Ora muito bem, e se um presidente, governador, prefeito ou ministro recebe uma bolada exatamente para não assinar determinado ato? Deixou de haver corrupção por não haver o "ato de ofício"? No entender dos doutores supremos do Direito que absolveram Collor, sim. E no seu? Se você não sabe que este tipo de corrupção já aconteceu muitas vezes, saiba pelo menos que três ministros do Supremo acharam descabida a exigência da prova de um "ato de ofício" –Néri da Silveira, Carlos Velloso e Sepúlveda Pertence.
A exigência de "ato de ofício" para a condenação foi o que chamam de uma tecnicalidade, um procedimento adotado em nome de minucioso rigor na aplicação técnica do Direito e, no fundo, não mais do que um malabarismo para manipular a acusação, a defesa ou a sentença.
O recurso a tecnicalidades não tem limites, pode ser levado ao infinito. No caso de julgamentos, portanto, torna possível "fundamentar" a sentença de acordo com o desejo prévio do julgador.

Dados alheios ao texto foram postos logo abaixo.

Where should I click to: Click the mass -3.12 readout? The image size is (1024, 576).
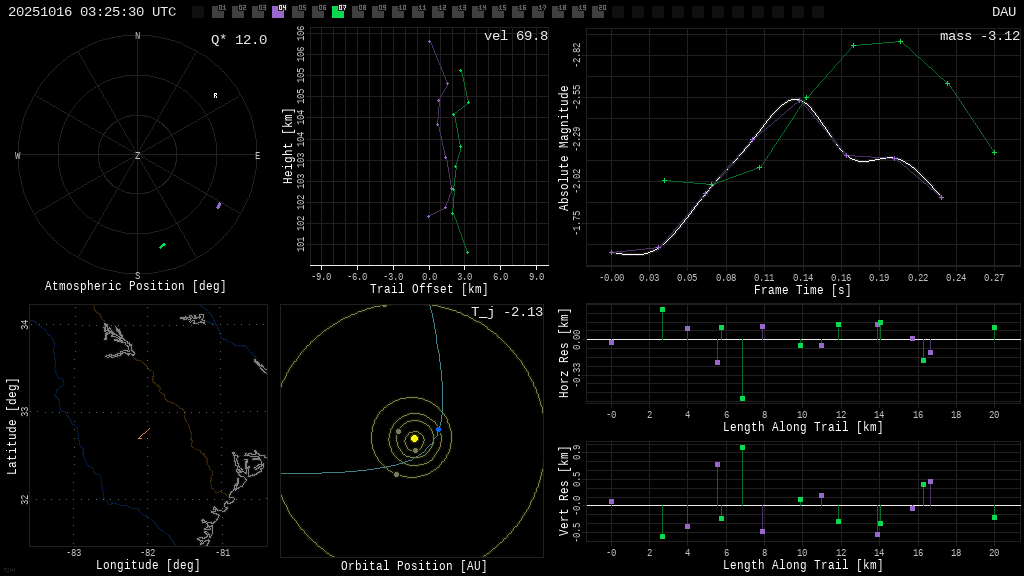pos(979,36)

Quando, ocasionalmente, isso acontece nas primeiras instâncias de julgamento, os recursos a instâncias superiores podem reformar a sentença viciada por tecnicalidades. Se acontecer nos tribunais superiores, a revisão só é possível nos casos raros em que caiba recurso ao Supremo. E se acontecer no Supremo, engula e pronto.
O fato é que não há acusação bem formulada quando, nos tribunais superiores, não há disposição de condenar. Se não for isso, não sei por que no Brasil não há um só corrupto ou corruptor graúdo condenado à cadeia.